The records below should be copied in full, exactly as shown.

-------------------------

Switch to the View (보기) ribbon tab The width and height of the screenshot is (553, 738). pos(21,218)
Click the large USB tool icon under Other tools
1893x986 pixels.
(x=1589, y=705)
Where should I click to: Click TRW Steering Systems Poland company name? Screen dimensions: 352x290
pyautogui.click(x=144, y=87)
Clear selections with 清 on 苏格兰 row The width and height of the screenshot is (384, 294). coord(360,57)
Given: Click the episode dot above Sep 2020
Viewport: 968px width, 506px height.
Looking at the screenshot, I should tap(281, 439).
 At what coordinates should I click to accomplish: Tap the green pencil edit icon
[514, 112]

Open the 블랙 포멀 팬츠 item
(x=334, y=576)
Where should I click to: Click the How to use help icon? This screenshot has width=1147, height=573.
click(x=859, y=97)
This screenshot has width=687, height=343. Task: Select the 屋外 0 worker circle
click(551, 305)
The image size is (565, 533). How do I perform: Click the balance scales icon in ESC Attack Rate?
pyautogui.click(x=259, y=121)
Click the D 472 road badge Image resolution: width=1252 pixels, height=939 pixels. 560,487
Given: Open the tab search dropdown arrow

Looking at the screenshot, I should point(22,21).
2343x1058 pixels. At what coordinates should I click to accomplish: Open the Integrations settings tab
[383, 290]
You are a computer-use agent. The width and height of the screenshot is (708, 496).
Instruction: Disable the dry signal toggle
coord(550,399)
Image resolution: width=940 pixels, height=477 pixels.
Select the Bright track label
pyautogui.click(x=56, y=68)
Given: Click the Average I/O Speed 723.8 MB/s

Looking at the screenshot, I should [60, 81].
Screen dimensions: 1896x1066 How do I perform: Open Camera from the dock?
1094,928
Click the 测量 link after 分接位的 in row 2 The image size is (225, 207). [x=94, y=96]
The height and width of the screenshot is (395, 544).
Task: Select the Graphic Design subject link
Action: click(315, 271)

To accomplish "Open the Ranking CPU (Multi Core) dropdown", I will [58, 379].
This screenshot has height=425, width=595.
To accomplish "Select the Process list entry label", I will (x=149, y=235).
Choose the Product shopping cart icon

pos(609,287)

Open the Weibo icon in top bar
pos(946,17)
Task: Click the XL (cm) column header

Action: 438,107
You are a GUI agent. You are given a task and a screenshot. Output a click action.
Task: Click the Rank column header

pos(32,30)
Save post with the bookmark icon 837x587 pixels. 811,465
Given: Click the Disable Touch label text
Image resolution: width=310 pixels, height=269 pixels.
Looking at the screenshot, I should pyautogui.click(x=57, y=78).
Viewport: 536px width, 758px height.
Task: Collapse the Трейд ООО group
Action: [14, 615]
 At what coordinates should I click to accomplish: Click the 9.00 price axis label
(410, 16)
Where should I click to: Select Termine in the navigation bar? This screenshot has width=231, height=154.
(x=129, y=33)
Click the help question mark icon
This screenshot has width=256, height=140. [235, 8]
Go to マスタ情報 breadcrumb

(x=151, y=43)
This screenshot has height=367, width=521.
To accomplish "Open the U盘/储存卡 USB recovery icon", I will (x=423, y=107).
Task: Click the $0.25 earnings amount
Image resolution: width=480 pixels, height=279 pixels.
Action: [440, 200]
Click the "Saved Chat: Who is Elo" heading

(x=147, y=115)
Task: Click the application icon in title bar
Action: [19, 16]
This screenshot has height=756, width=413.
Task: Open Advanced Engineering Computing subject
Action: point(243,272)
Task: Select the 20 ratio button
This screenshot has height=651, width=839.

-------------------------

Solution to this task
Switch to the View (보기) ribbon tab The width and height of the screenshot is (553, 738). pos(21,218)
Click the large USB tool icon under Other tools
1893x986 pixels.
(x=1589, y=705)
Where should I click to: Click TRW Steering Systems Poland company name? Screen dimensions: 352x290
pyautogui.click(x=144, y=87)
Clear selections with 清 on 苏格兰 row The width and height of the screenshot is (384, 294). coord(360,57)
Given: Click the episode dot above Sep 2020
Viewport: 968px width, 506px height.
Looking at the screenshot, I should tap(281, 439).
 At what coordinates should I click to accomplish: Tap the green pencil edit icon
[514, 112]

Open the 블랙 포멀 팬츠 item
(x=334, y=576)
Where should I click to: Click the How to use help icon? This screenshot has width=1147, height=573.
click(x=859, y=97)
This screenshot has width=687, height=343. Task: Select the 屋外 0 worker circle
click(551, 305)
The image size is (565, 533). How do I perform: Click the balance scales icon in ESC Attack Rate?
pyautogui.click(x=259, y=121)
Click the D 472 road badge Image resolution: width=1252 pixels, height=939 pixels. 560,487
Given: Open the tab search dropdown arrow

Looking at the screenshot, I should point(22,21).
2343x1058 pixels. At what coordinates should I click to accomplish: Open the Integrations settings tab
[383, 290]
You are a computer-use agent. The width and height of the screenshot is (708, 496).
Instruction: Disable the dry signal toggle
coord(550,399)
Image resolution: width=940 pixels, height=477 pixels.
Select the Bright track label
pyautogui.click(x=56, y=68)
Given: Click the Average I/O Speed 723.8 MB/s

Looking at the screenshot, I should [60, 81].
Screen dimensions: 1896x1066 How do I perform: Open Camera from the dock?
1094,928
Click the 测量 link after 分接位的 in row 2 The image size is (225, 207). [x=94, y=96]
The height and width of the screenshot is (395, 544).
Task: Select the Graphic Design subject link
Action: click(315, 271)

To accomplish "Open the Ranking CPU (Multi Core) dropdown", I will [58, 379].
This screenshot has height=425, width=595.
To accomplish "Select the Process list entry label", I will (x=149, y=235).
Choose the Product shopping cart icon

pos(609,287)

Open the Weibo icon in top bar
pos(946,17)
Task: Click the XL (cm) column header

Action: 438,107
You are a GUI agent. You are given a task and a screenshot. Output a click action.
Task: Click the Rank column header

pos(32,30)
Save post with the bookmark icon 837x587 pixels. 811,465
Given: Click the Disable Touch label text
Image resolution: width=310 pixels, height=269 pixels.
Looking at the screenshot, I should pyautogui.click(x=57, y=78).
Viewport: 536px width, 758px height.
Task: Collapse the Трейд ООО group
Action: [14, 615]
 At what coordinates should I click to accomplish: Click the 9.00 price axis label
(410, 16)
Where should I click to: Select Termine in the navigation bar? This screenshot has width=231, height=154.
(x=129, y=33)
Click the help question mark icon
This screenshot has width=256, height=140. [235, 8]
Go to マスタ情報 breadcrumb

(x=151, y=43)
This screenshot has height=367, width=521.
To accomplish "Open the U盘/储存卡 USB recovery icon", I will (x=423, y=107).
Task: Click the $0.25 earnings amount
Image resolution: width=480 pixels, height=279 pixels.
Action: [440, 200]
Click the "Saved Chat: Who is Elo" heading

(x=147, y=115)
Task: Click the application icon in title bar
Action: [19, 16]
This screenshot has height=756, width=413.
Task: Open Advanced Engineering Computing subject
Action: point(243,272)
Task: Select the 20 ratio button
This screenshot has height=651, width=839.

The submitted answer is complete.